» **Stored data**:
________
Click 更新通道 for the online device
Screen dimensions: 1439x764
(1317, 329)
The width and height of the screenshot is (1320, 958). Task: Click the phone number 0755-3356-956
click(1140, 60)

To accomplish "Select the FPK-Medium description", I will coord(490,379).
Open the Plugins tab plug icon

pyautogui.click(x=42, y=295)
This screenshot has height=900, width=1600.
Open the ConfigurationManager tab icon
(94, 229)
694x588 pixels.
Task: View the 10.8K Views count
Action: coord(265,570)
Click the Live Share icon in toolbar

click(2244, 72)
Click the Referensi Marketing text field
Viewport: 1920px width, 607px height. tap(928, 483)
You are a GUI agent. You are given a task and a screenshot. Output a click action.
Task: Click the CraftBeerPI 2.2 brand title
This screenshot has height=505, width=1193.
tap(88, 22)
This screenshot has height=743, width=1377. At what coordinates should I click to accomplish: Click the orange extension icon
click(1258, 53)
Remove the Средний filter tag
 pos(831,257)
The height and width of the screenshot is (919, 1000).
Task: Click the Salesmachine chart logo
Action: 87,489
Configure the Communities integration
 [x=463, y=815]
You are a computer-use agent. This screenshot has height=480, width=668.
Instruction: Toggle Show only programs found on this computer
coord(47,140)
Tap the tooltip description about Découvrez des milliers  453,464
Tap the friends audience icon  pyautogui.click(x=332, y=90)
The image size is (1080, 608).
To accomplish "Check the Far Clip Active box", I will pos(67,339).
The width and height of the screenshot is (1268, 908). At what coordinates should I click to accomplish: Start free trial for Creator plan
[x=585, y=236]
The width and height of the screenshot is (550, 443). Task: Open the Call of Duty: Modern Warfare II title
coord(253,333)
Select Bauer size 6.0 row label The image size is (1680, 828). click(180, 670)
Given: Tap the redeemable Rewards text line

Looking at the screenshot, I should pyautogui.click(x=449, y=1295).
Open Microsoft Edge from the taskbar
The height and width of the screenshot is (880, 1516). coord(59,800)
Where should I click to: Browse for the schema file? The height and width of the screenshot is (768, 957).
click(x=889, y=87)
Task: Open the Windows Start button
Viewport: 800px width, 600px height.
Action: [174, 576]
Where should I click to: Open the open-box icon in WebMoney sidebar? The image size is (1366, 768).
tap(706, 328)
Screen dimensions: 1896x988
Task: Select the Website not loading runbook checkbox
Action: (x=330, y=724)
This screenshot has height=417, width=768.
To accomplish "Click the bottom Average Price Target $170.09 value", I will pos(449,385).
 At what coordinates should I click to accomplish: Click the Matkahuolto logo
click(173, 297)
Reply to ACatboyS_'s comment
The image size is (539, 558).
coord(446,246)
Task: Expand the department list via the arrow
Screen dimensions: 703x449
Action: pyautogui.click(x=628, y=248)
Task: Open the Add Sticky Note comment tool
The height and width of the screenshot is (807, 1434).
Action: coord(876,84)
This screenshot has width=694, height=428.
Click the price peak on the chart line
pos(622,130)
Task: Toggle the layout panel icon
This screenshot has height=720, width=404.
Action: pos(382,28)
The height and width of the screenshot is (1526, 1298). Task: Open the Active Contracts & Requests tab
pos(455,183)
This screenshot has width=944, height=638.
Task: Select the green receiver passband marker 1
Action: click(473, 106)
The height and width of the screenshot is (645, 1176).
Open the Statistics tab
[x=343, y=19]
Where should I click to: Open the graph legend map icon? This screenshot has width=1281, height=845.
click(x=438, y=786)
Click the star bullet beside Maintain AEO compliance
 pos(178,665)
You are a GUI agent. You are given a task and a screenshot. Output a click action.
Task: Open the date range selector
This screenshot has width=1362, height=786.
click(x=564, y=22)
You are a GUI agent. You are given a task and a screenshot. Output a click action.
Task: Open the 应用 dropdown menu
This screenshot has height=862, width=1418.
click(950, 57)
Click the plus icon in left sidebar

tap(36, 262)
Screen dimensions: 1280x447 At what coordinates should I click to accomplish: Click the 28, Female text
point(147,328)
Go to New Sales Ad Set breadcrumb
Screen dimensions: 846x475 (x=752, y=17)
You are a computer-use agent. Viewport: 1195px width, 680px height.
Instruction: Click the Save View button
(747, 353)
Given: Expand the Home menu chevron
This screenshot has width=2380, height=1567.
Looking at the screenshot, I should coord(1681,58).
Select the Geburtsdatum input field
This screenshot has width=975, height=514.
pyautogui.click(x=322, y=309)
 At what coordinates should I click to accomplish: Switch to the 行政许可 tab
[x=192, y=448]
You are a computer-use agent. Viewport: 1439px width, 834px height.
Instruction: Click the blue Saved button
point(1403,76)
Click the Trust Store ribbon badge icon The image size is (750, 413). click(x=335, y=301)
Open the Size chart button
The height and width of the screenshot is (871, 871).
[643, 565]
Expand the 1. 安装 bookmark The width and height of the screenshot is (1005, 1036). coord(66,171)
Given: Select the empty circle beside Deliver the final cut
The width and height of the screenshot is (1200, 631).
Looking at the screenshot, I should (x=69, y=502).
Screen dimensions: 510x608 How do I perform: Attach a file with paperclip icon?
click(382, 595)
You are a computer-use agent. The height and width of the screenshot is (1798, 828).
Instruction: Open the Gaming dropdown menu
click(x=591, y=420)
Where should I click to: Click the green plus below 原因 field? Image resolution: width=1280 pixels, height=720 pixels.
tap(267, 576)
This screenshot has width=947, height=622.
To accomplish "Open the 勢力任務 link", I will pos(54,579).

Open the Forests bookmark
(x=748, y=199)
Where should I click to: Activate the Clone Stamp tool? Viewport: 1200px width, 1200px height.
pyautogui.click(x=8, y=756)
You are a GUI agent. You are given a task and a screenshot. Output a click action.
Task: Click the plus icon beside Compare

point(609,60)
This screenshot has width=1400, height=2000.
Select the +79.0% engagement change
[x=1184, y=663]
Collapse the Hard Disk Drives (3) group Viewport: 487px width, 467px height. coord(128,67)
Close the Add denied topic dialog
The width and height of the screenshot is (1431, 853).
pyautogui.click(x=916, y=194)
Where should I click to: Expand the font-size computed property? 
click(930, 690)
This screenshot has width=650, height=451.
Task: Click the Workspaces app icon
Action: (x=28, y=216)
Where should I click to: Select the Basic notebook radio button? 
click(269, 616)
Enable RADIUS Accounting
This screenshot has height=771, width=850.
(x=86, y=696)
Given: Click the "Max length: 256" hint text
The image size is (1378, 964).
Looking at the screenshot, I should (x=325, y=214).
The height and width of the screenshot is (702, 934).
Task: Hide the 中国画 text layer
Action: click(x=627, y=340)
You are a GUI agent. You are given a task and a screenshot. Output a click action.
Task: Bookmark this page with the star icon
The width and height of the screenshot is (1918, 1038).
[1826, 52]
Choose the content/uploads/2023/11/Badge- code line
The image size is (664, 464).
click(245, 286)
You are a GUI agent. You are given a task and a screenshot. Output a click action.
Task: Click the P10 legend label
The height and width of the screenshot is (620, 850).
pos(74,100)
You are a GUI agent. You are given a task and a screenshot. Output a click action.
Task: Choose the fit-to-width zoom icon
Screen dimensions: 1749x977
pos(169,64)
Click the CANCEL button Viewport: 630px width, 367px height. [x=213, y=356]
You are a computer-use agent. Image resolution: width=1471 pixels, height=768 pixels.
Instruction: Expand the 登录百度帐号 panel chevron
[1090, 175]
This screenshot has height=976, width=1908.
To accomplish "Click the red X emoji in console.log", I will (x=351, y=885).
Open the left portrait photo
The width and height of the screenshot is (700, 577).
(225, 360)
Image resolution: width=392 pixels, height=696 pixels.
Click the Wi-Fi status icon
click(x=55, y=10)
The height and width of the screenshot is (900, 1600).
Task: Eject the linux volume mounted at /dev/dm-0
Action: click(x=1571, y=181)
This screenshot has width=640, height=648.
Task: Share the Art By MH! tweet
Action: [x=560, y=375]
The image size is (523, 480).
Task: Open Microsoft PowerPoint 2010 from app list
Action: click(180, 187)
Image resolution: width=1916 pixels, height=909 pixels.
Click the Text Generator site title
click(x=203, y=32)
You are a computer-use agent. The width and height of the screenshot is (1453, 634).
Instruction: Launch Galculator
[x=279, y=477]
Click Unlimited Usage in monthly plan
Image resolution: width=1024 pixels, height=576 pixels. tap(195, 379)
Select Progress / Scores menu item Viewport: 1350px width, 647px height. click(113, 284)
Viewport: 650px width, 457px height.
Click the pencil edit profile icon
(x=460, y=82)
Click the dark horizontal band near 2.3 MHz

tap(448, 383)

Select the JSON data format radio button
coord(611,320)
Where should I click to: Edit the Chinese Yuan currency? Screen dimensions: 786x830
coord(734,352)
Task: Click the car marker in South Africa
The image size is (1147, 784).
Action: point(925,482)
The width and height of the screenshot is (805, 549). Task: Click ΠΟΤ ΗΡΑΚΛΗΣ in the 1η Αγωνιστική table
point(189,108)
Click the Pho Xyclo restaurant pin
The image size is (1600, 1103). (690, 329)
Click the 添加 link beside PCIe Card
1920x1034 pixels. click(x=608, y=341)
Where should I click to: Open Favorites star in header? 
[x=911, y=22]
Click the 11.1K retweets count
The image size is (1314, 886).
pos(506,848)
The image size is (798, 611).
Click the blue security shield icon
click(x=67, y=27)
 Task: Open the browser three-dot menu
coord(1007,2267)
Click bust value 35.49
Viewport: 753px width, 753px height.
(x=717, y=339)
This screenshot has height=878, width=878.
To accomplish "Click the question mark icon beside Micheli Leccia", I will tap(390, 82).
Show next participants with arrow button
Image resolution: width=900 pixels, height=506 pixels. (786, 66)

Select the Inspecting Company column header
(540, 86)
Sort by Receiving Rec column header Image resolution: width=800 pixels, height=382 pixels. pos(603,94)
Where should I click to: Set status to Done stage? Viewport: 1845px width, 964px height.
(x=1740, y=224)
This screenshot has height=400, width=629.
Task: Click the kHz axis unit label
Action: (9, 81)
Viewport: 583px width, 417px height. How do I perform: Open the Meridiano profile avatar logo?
________
» **What you will do**:
In the records above, some lines may contain the word "comment"; copy every one of them.

» **Result for this exercise**:
Reply to ACatboyS_'s comment
Task: Open the Add Sticky Note comment tool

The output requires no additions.